Yes, they can! The players work on the assumption that not all the hats are the same color. Each player looks at her two partners. If their hat colors are both red, hers is black; if both black, hers is red; if they are different, she must pass. For example, if the colors are red, black, red in the order of the players, then both 1 and 3 see two different colors, so they pass. Two sees both red, so votes “black.” The players win.
Consider the eight possibilities.
• BBB All three vote R. They lose.
• RBB 1 votes R; others pass. They win.
• BRB 2 votes R; others pass. They win.
• BBR 3 votes R; others pass. They win.
• BRR 1 votes B; others pass. They win.
• RBR 2 votes B; others pass. They win.
• RRB 3 votes B; others pass. They win.
• RRR All three vote B. They lose.
So they win in six of the eight cases, or 75%.
To understand what we have done here, suppose we represent red hats by 1 and black hats by 0. The actual hat configuration is represented by a binary string of length 3. Think of them as possible codewords in a particularly simple binary code with only two messages, 1 and 0. To encode a message, simply send the message three times. If you receive 110 in this code, you know that there has been either one error (the intended transmission was 111) or two (it should have been 000). In nearest-neighbor decoding, you would assume there was only one error, so it was intended to send 111 and the message was 1.
Now suppose you are told that a codeword was sent incorrectly, but you can only see two of the characters. If those two characters are different, you cannot tell what was the third character sent, but if two were the same then the third must have been different from them.
We turn this coding problem into a game for three players as follows. A threesymbol binary string is transmitted at random; the strings are equally likely. Each player sees two of the symbols (a different pair for each player), but cannot see the third. They are asked if they know the missing symbol. They can either identify it or pass; the players win if at least one identifies the symbol correctly and none identify it incorrectly.
This code game corresponds to the hat game. A player receiving a red hat in the hat game is the same as if that player cannot see a 1 in the code game. The players work on the assumption that the string was not a codeword. If the string transmitted was actually a codeword, all three players would think they knew the missing symbol but would be wrong. If there was a transmission error, one player would give a correct answer while the other two would pass. So the players would lose if the string was a codeword and win if it was not. Since only two of the eight possible strings are codewords, they would win in 75% of cases.

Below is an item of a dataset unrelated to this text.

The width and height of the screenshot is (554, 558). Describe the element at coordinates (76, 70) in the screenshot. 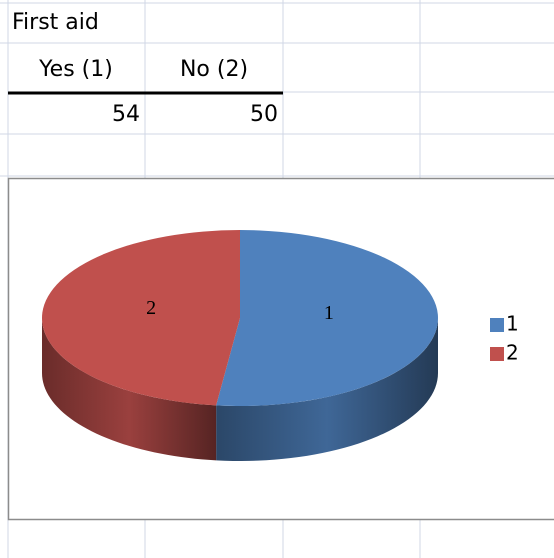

We can generalize the hat game to seven players by using the Hamming code.
Again, a red hat corresponds to a 1 in the code and a black hat to an R. The players are ordered, and each player can see the other hats and construct a seven-digit string with one digit missing—the one corresponding to the player’s own hat. She then asks, “what would the missing symbol be if this is not a codeword?” It can be shown that, if the string is not a codeword, exactly one player can answer this question; the others will pass, and the team will win. If the original string was a codeword, all the player will make a wrong answer. Since there are 16 possible codewords and 27 = 128 possible strings, the probability of winning this game is 7/8.